Where did Dave/Zebedee's post go I wonder. I read it, thanked him and then got a message saying that the post or topic I required did not exist. Very odd, Alan.


----------



## Scooby1973 (Feb 16, 2011)

Uxbridge/london to dover-calais then sleepover at calais, fresh start in the morning 3 days to benidorm. Its our first time abroad in motorhome, but been 20+ times to spain in the past on a plane so know what the food is like.

Didnt want customs stealing our lovely bacon and then selling us horsemeat lol.


----------



## Zebedee (Oct 3, 2007)

erneboy said:


> Where did Dave/Zebedee's post go I wonder. I read it, thanked him and then got a message saying that the post or topic I required did not exist. Very odd, Alan.


Not really Alan.

I was called away by the Memsahib half way through writing the post, then when I finally hit the Submit button I found I had repeated everything you and others had written while I was away.

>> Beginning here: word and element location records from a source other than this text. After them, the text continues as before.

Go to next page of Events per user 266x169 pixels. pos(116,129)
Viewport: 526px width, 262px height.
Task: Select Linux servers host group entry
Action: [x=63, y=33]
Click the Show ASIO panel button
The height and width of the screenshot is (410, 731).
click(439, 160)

It annoys me when members don't read the previous posts and just repeat what has been said several times already - so I deleted the post.

Dave


----------



## iconnor (Nov 27, 2007)

Just take stuff that is difficult to source in FR and ES e.g. marmite, bovril, decent tea. Do not take alcohol it is cheaper in FR and ES than in the UK. If you are driving down to Benidorm then a half hour spent in a Supermarket on the way there is really irrelevant.


----------



## Zebedee (Oct 3, 2007)

iconnor said:


> decent tea.


Yes indeed!

That's one bit of advice that does merit a repeat, for heavy emphasis.

If you have ever tried the Liptons Yellow Label rubbish that they seem to like in France, you will know what Iconnor and I mean!!

It's undrinkable, specially after a nice cup of Yorkshire! 

Dave


----------



## rosalan (Aug 24, 2009)

As you will be using the ferry and you will have time; would this not be a good time to buy your Carling?
As others have said, drink is much cheaper outside of the UK.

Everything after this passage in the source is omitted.